Wednesday, April 24, 2019

Preview Thoughts on All My Sons and Tootsie

Perhaps I'm having end-of-season ennui, but I didn't especially love the most recent Broadway shows I've seen.  I probably shouldn't complain, since both tickets were free, but I will share some thoughts about them.  Both shows have officially opened, so I'm guessing there won't be any changes from now on; I saw them early-ish in the preview process, so there could've been changes of which I'm not aware...

from the 1997 production
I saw Roundabout's Off-Broadway revival of All My Sons in the late 90s, when I first moved to NY.  I was working at a pager company and was fortunate to get quite-large quarterly bonuses.  You can probably guess how I spent that bonus money: yes, on theater subscriptions.  I had a subscription to Roundabout and saw everything.  Ah, those were the days.  I don't miss the pager company but I do miss quite-large quarterly bonuses.  Moving on.  The production of All My Sons featured John Collum, long one of my favorites, as the father and Michael Hayden, who became a new favorite that night, as the son.  I was also very taken with Angie Phillips as Ann; I thought the production was terrific and very moving.  I'm ashamed to admit I didn't really know All My Sons before I saw that production, but it moved to a nice high spot in the pantheon of my love for Arthur Miller plays.  I didn't go to see the most recent revival with Patrick Wilson and Katie Holmes - when I read the reviews, I thought that production didn't seem like my cup of tea, so I skipped it.  I do regret missing Dianne Wiest on stage, though...

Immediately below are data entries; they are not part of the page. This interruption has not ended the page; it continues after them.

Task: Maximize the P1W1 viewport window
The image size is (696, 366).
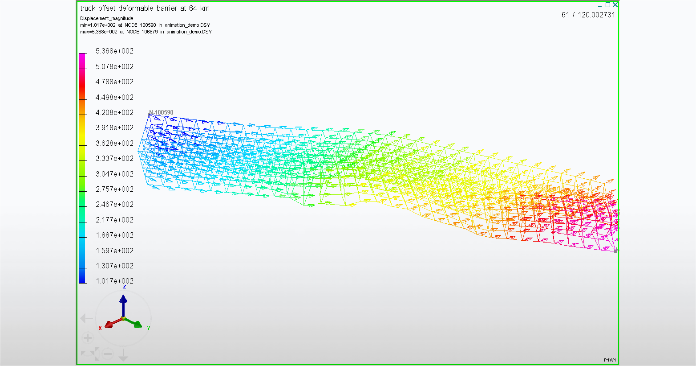Action: point(608,5)
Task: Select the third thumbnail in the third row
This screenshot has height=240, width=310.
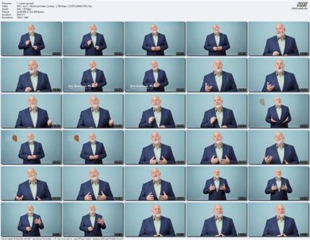Action: [x=155, y=111]
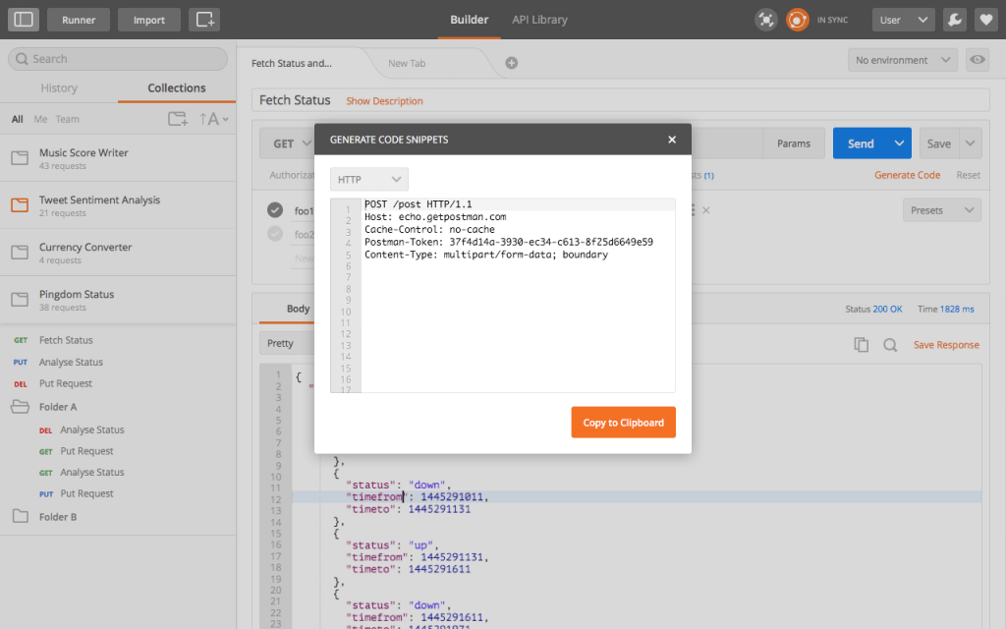Toggle the foo2 request circle

[x=276, y=233]
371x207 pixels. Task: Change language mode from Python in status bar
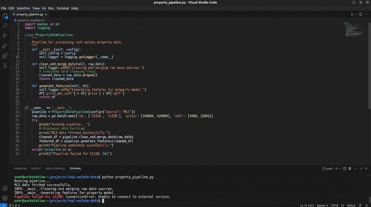pyautogui.click(x=351, y=205)
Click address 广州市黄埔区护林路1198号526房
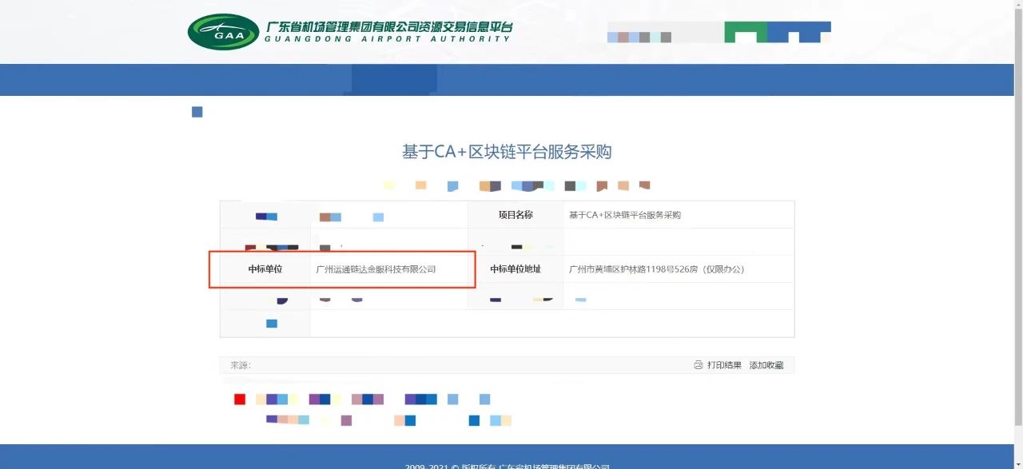Image resolution: width=1023 pixels, height=469 pixels. pos(656,269)
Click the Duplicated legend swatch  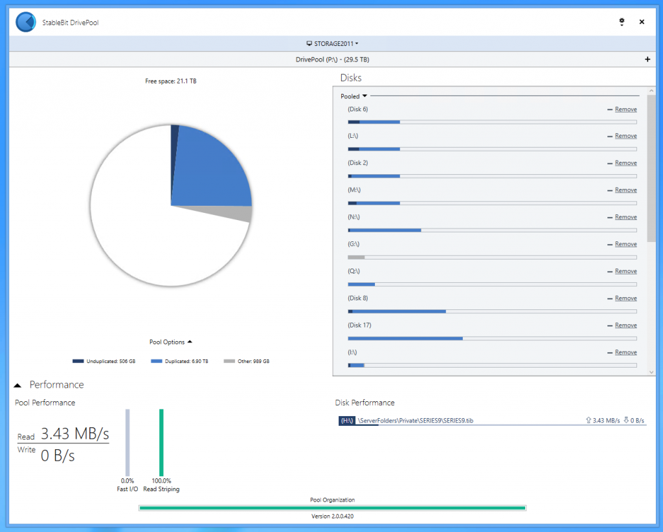click(157, 360)
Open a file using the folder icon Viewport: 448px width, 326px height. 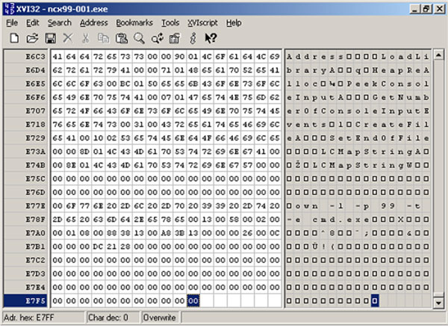32,37
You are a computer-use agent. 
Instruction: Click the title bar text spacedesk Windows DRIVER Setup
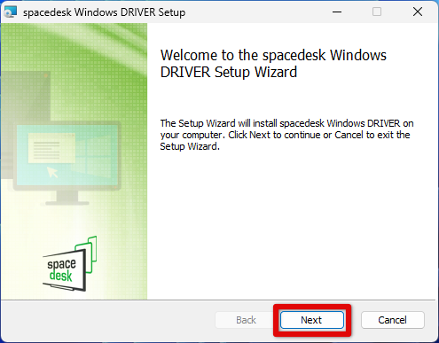[x=104, y=12]
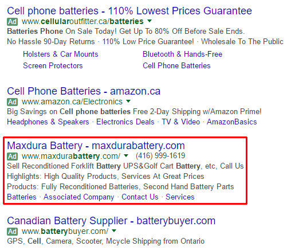Click the Maxdura phone number (416) 999-1619
This screenshot has height=250, width=291.
click(160, 156)
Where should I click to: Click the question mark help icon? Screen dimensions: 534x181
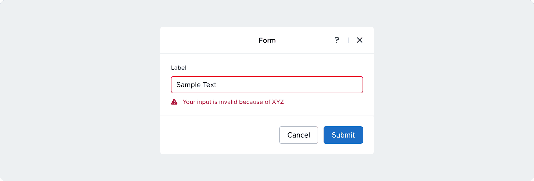pyautogui.click(x=337, y=40)
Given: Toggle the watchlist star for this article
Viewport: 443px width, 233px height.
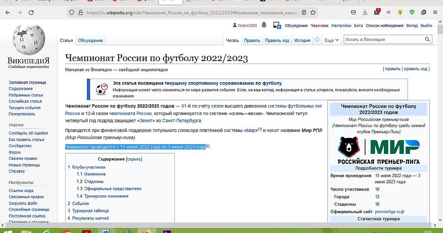Looking at the screenshot, I should [x=317, y=40].
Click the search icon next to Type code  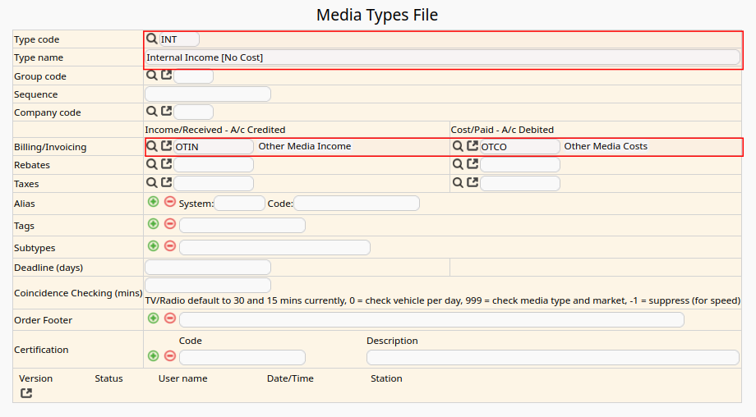pyautogui.click(x=152, y=39)

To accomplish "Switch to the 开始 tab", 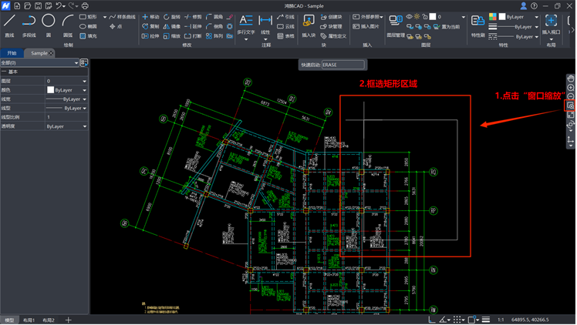I will pyautogui.click(x=12, y=53).
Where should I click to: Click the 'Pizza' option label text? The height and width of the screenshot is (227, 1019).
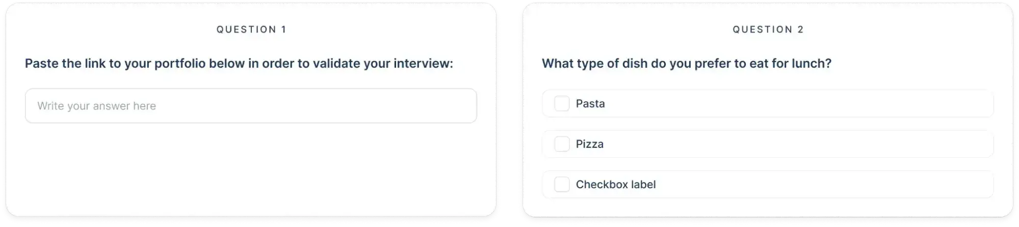[x=589, y=144]

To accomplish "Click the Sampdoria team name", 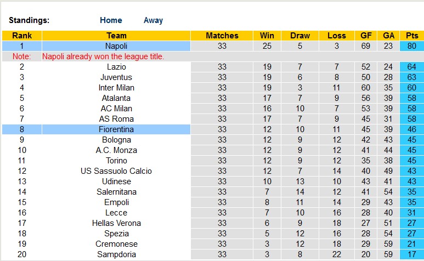I will pyautogui.click(x=116, y=254).
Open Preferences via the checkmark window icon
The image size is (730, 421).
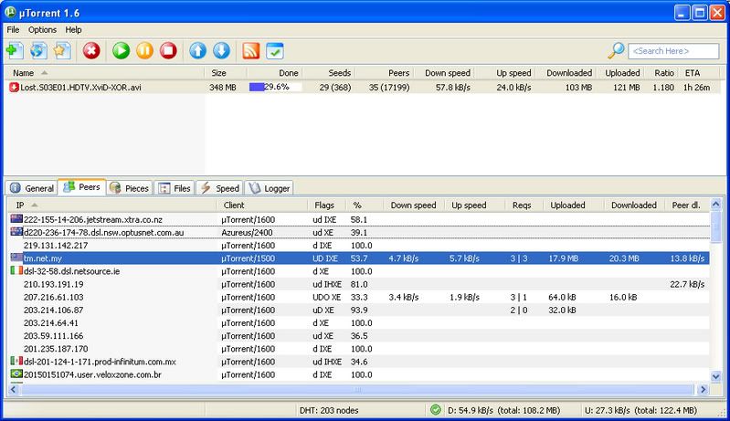tap(275, 50)
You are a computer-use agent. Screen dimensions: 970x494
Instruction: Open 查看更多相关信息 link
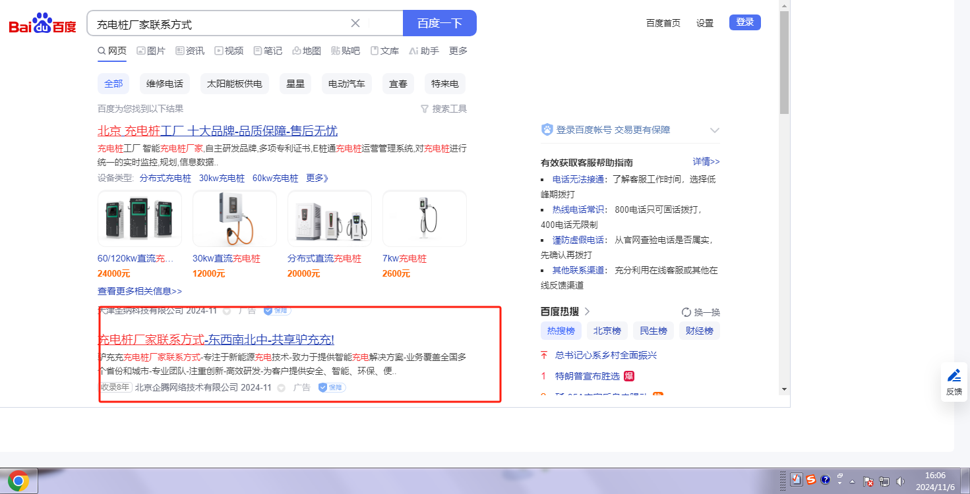(140, 290)
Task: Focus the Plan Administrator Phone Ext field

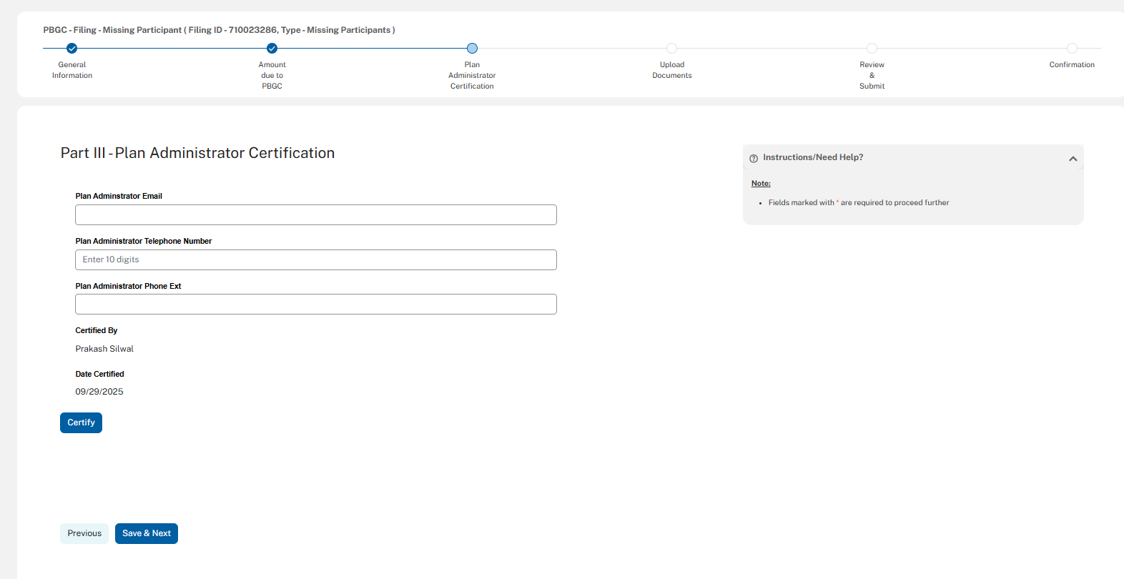Action: coord(315,305)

I'm very grateful to have received a free ticket to the current production starring Tracy Letts, Annette Bening, and Benjamin Walker.  Interestingly, Michael Hayden plays the supporting role of the doctor next door in this production; it was hard for my brain to not see him as the gleaming young man.  But that's on me.  This production is nicely produced, attractively designed, straightforwardly directed, and clearly acted.  But I was never really engaged and never moved, even at the last terrible moment.  I don't know if the cast was having a bad night, or if I was, but I was rather disappointed all the way around.

For me, I just couldn't see the reason for this play to be produced now, though I guess I often wonder at the programming of the Roundabout's Broadway stage.  I mean, All My Sons is rather timeless, with its ideas of fathers and sons and war and reckoning.  And the line (paraphrased) "You can be better! Once and for all you can know there's a universe of people outside and you're responsible to it,” resonates now.  It seems to me that everyone now is so selfish and won't think about how they're responsible to everyone else.  Anyway.  This production itself didn't make itself distinct, in my opinion, to illuminate more about the play and about the world right now, other than maybe that isolated moment.

photo credit: Sara Krulwich
I'm a big fan of Tracy Letts' and he was, as usual, terrific, though I did feel he underplayed a little too much.  Probably to balance the overplaying by Annette Bening.  Again, maybe it was an off night, but I found Bening to be pushing so hard.  She was too shrill, too strident, too nagging and I can't imagine anyone ever having any pity for her.  I needed a little balance, something to show me why everyone loved her and wanted to protect her.  Her reviews were excellent, though, so maybe it was nothing more than an off night.  I thought Benjamin Walker was very good at walking the tightrope of playing a character who can come off as too perfect.  The supporting actors were all fine as well and Michael Hayden's complex characterization in a relatively small role was welcome.  I guess I just wanted more...something - the play has often been compared to Greek tragedy and I could've used more of that lift across the board (though maybe not from Bening).  Or maybe my days of simply enjoying a handsomely produced war horse of the American theater doesn't really do it for me anymore.  I just don't know.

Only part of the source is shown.